# Task data

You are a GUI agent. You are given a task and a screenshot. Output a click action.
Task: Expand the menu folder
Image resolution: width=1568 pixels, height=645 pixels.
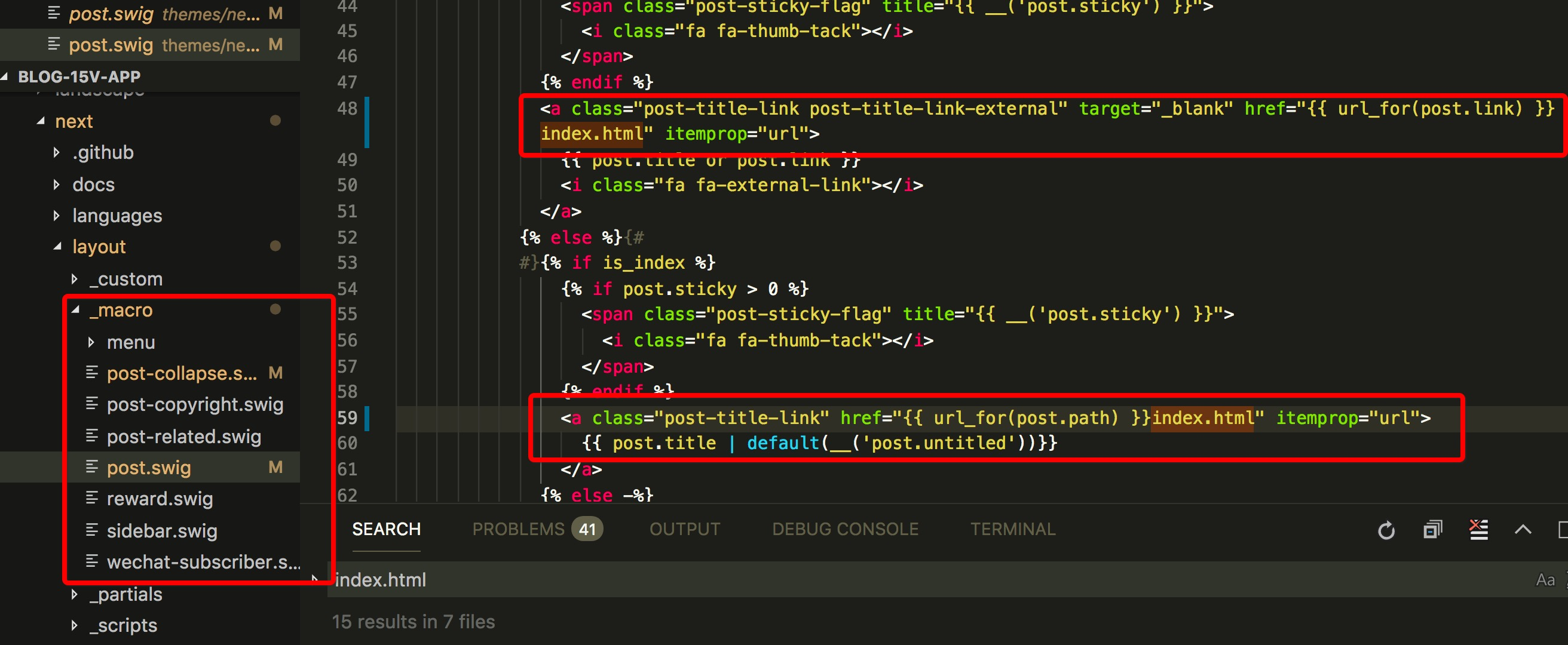(91, 343)
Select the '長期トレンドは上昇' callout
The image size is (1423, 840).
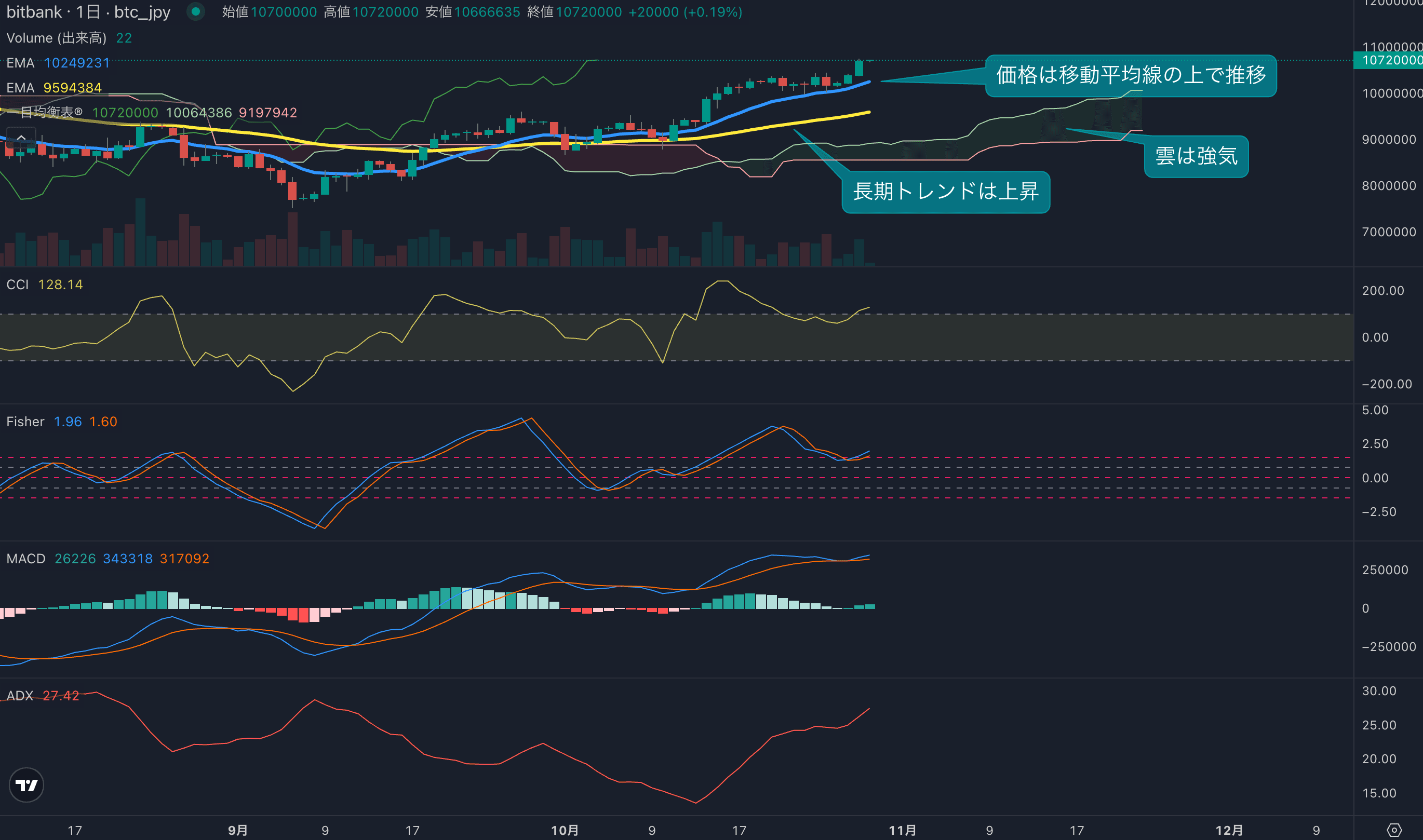[945, 192]
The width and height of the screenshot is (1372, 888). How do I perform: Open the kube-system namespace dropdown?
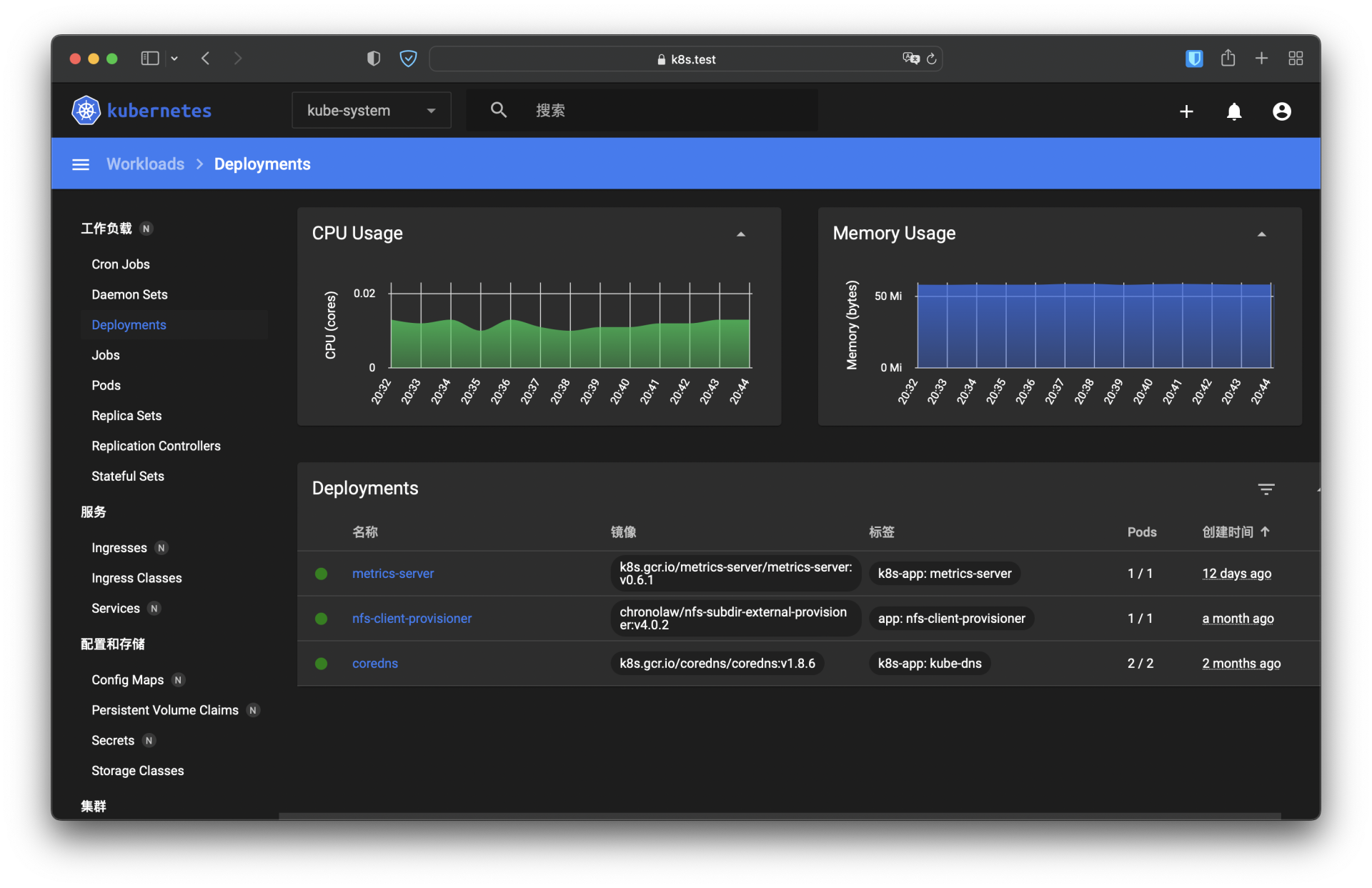pos(371,111)
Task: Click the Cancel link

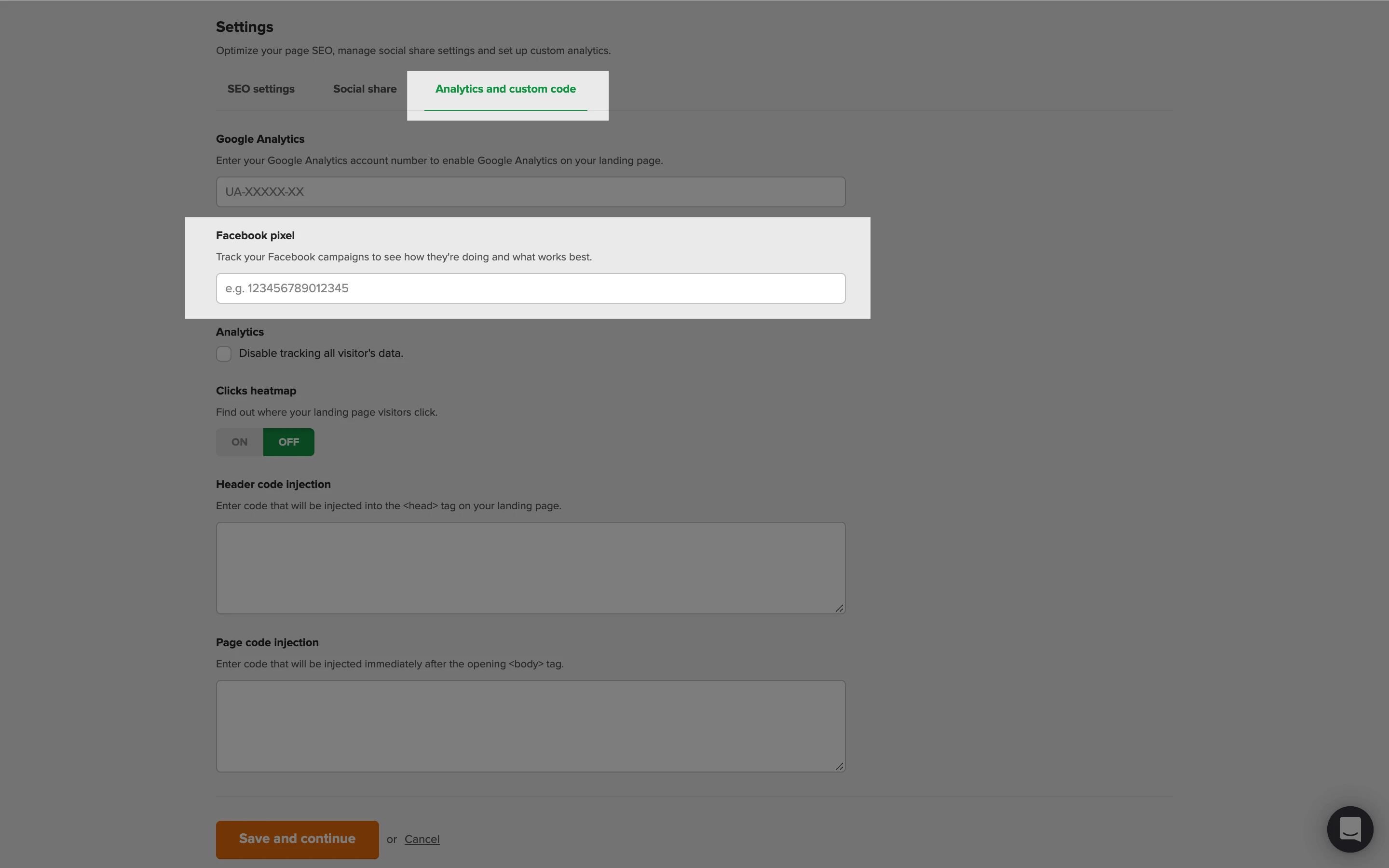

# What you will do
Could you transcribe the material above exactly, keeping every picture out?

# Answer box
You are a GUI agent. You are given a task and a screenshot. Output a click action.
Task: Expand the menu folder
Image resolution: width=1568 pixels, height=645 pixels.
(91, 343)
Select the '長期トレンドは上昇' callout
The image size is (1423, 840).
[945, 192]
The width and height of the screenshot is (1372, 888). How do I perform: Open the kube-system namespace dropdown?
pos(371,111)
Task: Click the Cancel link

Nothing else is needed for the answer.